▶ Exercise objective
Report how many lines in the data below hold the string "pixel". Nothing else should appear in the answer.

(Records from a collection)
※ ※ ※

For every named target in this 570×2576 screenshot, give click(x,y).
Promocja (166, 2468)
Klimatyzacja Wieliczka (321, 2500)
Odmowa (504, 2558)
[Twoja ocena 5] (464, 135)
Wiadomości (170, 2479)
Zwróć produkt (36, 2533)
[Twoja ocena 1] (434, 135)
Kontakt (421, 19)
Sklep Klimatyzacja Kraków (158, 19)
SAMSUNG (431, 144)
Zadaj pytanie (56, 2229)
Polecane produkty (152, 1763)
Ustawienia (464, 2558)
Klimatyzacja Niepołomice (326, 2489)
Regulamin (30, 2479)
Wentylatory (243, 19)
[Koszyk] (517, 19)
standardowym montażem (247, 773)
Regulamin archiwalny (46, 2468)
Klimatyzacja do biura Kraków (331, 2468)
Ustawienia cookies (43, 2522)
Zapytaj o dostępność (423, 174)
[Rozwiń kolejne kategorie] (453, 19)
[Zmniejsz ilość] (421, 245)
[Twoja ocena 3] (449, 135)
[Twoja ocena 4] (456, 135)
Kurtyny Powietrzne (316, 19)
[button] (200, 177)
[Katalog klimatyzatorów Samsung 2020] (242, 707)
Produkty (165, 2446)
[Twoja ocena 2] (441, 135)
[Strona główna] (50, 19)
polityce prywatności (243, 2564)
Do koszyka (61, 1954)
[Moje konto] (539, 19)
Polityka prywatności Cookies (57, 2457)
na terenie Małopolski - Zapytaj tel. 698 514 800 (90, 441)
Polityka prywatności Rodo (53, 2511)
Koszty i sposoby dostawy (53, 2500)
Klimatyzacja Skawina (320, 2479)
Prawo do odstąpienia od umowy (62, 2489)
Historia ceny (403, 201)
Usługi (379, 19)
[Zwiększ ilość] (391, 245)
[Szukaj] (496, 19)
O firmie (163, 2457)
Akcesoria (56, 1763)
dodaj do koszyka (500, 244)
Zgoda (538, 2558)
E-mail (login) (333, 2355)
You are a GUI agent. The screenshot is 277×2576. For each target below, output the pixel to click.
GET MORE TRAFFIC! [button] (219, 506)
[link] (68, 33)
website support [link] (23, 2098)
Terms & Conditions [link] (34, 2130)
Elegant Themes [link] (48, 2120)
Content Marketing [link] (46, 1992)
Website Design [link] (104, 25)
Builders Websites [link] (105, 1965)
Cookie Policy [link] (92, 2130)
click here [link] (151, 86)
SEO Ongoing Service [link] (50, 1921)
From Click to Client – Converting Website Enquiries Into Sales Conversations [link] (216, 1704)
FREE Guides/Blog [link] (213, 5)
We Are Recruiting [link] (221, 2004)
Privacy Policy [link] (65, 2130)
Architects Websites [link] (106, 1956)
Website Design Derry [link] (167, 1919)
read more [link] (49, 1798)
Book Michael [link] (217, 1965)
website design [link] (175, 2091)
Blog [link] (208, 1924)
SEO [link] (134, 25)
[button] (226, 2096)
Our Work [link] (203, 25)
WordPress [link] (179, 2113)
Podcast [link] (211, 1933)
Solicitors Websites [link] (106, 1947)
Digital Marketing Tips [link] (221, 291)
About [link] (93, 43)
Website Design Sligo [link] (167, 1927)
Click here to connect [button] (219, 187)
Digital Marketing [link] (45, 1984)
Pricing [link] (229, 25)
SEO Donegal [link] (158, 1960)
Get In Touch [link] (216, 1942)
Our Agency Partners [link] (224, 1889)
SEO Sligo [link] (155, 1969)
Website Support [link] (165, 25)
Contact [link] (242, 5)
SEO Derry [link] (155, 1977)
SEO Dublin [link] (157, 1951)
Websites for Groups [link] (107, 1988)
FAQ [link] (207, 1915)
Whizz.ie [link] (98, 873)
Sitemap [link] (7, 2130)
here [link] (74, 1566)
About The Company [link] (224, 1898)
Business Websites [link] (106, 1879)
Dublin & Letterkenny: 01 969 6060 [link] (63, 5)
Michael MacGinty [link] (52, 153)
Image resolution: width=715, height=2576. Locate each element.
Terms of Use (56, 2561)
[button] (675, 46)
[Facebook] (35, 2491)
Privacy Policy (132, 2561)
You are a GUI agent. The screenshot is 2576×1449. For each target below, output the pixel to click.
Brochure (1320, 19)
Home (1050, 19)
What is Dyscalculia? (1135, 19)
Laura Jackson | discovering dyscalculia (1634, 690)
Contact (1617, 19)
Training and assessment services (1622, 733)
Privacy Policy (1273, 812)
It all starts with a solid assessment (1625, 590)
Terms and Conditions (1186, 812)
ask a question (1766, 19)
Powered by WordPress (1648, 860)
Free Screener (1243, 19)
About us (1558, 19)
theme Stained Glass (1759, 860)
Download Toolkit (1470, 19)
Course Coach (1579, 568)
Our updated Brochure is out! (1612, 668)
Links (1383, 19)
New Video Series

※ ※ ※

▶ Answer area
2